Author: Garman, 1906
Field Marks:
No anal fin, two dorsal fins with large spines, bladelike unicuspidate teeth in upper and lower jaws, with lowers much larger than uppers, a moderately long and broad snout, fairly short first dorsal fin and high second dorsal, blocklike very, sessilecrowned, wide-spaced, acuspidate lateral denticles, and rear tips of pectoral fins narrowly angular and strongly extended.
Diagnostic Features:
Snout moderately long, broadly parabolic, preoral snout somewhat greater than mouth width but shorter than distance from mouth to pectoral origins; upper anterolateral teeth with erect to semioblique cusps. First dorsal fin moderately high and short, second dorsal moderately large, nearly as high as first, with base about 3/4 length of first dorsal base, and spine origin over free rear tips of pelvic fins; distance from first dorsal insertion to origin of second dorsal spine slightly less than distance from tip of snout to pectoral origins in adults and subadults; free rear tips of pectoral fins formed into narrow, angular and elongated lores that reach well beyond the level of first dorsal spine, inner margins shorter than distance from second dorsal spine to caudal origin; caudal fin with a shallowly notched posterior margin in adults and subadults. Lateral trunk denticles not over lapping each other, blocklike, with crowns sessile on bases and without pedicels, crowns broad and transversely rhomboidal in adults, without cusps on their posterior edges.

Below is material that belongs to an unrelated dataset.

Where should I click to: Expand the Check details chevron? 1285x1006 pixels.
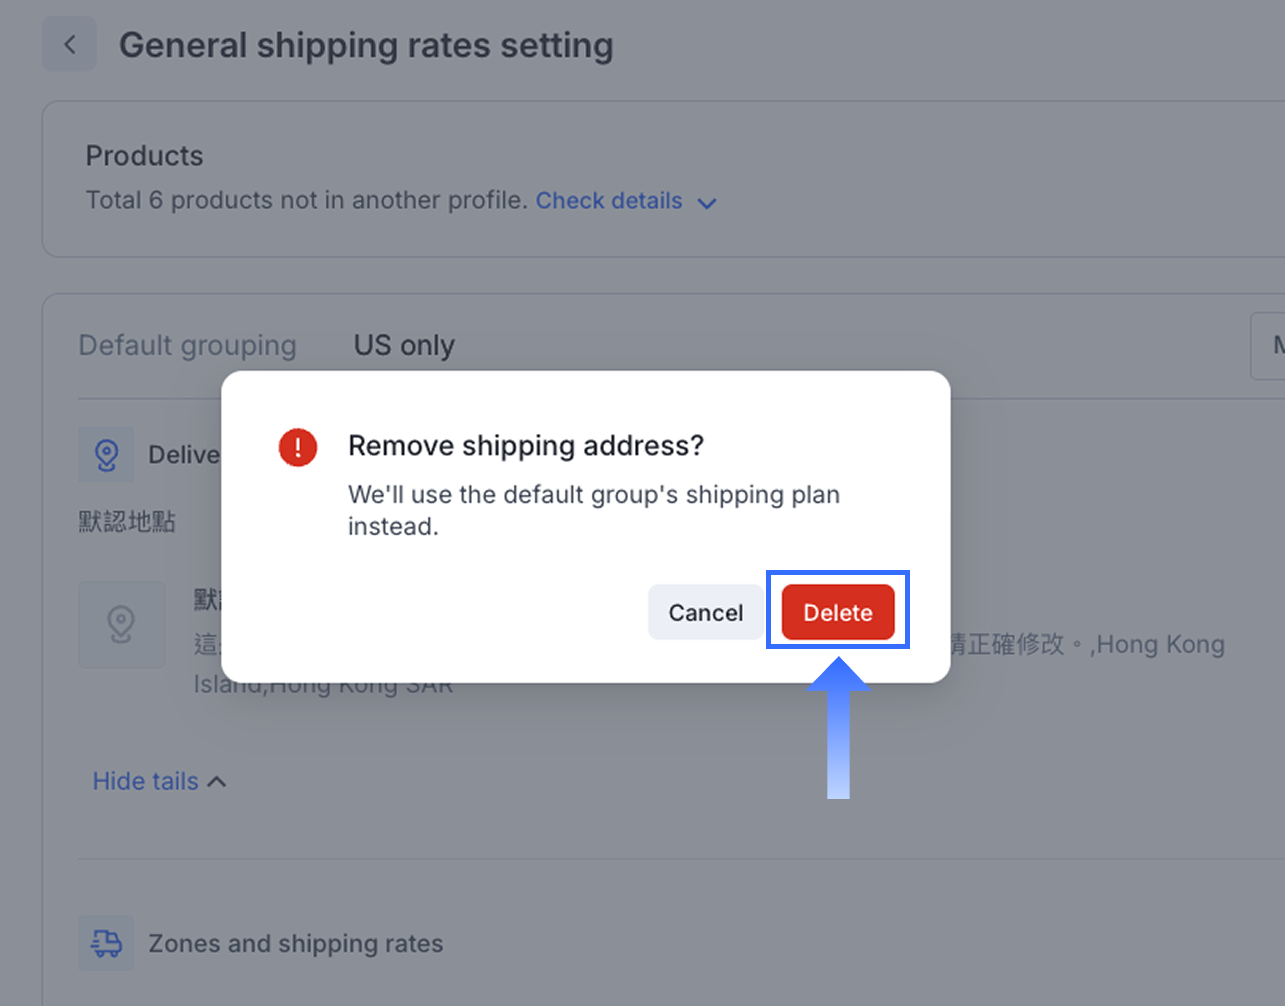coord(707,203)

Geographical Distribution:
Western North Pacific: Southeastern Honshu, Japan. Central Pacific: Hawaiian Islands.
Habitat and Biology:
A little-known gulper shark of the insular slopes near or on the bottom at 260 to 728 m depth.
Size:
Maximum total length 89 cm (holotype).
Interest to Fisheries:
Apparently rare and of no importance to fisheries, unlike some other member of the genus Centrophorus.
Type material:
Holotype: Museum of Comparative Zoology, Harvard MCZ 1031, 887 mm adult male. Type Locality: Japan, southeastern Honshu, 35°N, 30'E, 728 m.